Aug 5, 2020 6:04 AM in response to ssatiishh08

To enter multiple lines before running any of them, use Shift+Enter or Shift+Return after typing a line. This is useful, for example, when entering a set of statements containing keywords, such as if ... end. The cursor moves down to the next line, which does not show a prompt, where you can type the next line.


http://matlab.izmiran.ru/help/techdoc/matlab_env/command9.html

Aug 5, 2020 6:25 AM in response to ssatiishh08

Use the '\' character to support multi-line command syntax. Notice in the following example how it is used in white-space to force another line of input. Supported in Bash and Zsh shells. The $f in this instance is a WordPerfect file.


/Applications/LibreOffice.app/Contents/MacOS/soffice --headless \
            --convert-to docx:"MS Word 2007 XML" "$f" --outdir "$OUTFOLDER"


or with Ghostscript to split a PDF into a maximum of 10, sequentially numbered, 300 DPI png grayscale (DEVICE=pnggray) images:


# The intents set to zero is perceptual rendering
gs -q -dSAFER -sDEVICE=${DEVICE} -r$DPI -dTextAlphaBits=4 -dGraphicsAlphaBits=4 \
    -dLastPage=$page_cnt -dTextIntent=0 -dRenderIntent=0 -dImageIntent=0 \
    -dFIXEDMEDIA -dPDFFitPage -o ${BASE}_%02d.png "$1"

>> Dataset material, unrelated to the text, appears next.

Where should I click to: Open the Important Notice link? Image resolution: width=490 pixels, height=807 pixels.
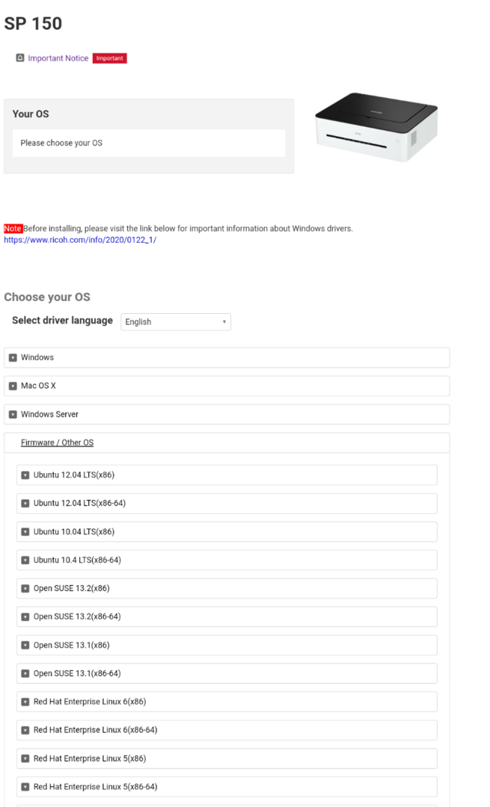tap(58, 58)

The operating system restricts any single command-line to a maximum of 1024 characters including the '\' character shown above.

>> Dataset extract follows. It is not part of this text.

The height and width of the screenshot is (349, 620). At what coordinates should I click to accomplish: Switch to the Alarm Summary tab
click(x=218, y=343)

Aug 5, 2020 4:30 PM in response to ssatiishh08

There is a very good chance your PS1 prompt string is broken.

If there are ANY characters in the PS1 prompt string that do not take up space in the prompt, then you need to bracket those characters with \[...\]


Here is my PS1

\[\$(__SetTitle ${__title}: 3)\]\D{%d%a@%R}[\[\e[44;36;1m\]BobBook_WFH\[\e[0m\]]\[\$(__vpn 1)\]\$(__vpn 2)\[\$(__vpn 3)\]\[\e[34;1m\]\$(__cwd 3)\[\e[0m\]

Yes, I know it is UGLY, but it works for me and gives a lot of information


Notice I have several places where I use \[...\] because there are escape sequences.

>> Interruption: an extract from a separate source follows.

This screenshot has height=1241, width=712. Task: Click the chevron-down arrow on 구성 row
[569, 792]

The \$(__SetTitle ${__title}: 3) sends the escape sequence that sets my terminal window title bar, so it takes up zero space in my command line prompt. Since the \$(...) is running a script, my terminal window title can change on each prompt, such the directory I'm in, or I'm in a source code control system view (it a work thing for me).


The \e[... are all color escape sequences.


The \$(__vpn ...) check to see if I'm VPN'ed into work or not. Again this is dynamic, so I check on each prompt.

\$(__vpn 1) outputs the RED escape sequence if I'm in a VPN session

\$(__vpn 2) outputs my visual text string (VPN) which because of the prior RED escape sequence will show up as RED, but if I'm not in a VPN, nothing comes out

\$(__vpn 3) output the turn off RED escape sequence if I'm in VPN session.


There is more, but basically the \[...\] notation is around all the terminal escape sequences that do not take up space in the command prompt.


If you forget to wrap your non-printing characters in your command prompt, you will get the behavior you are seeing.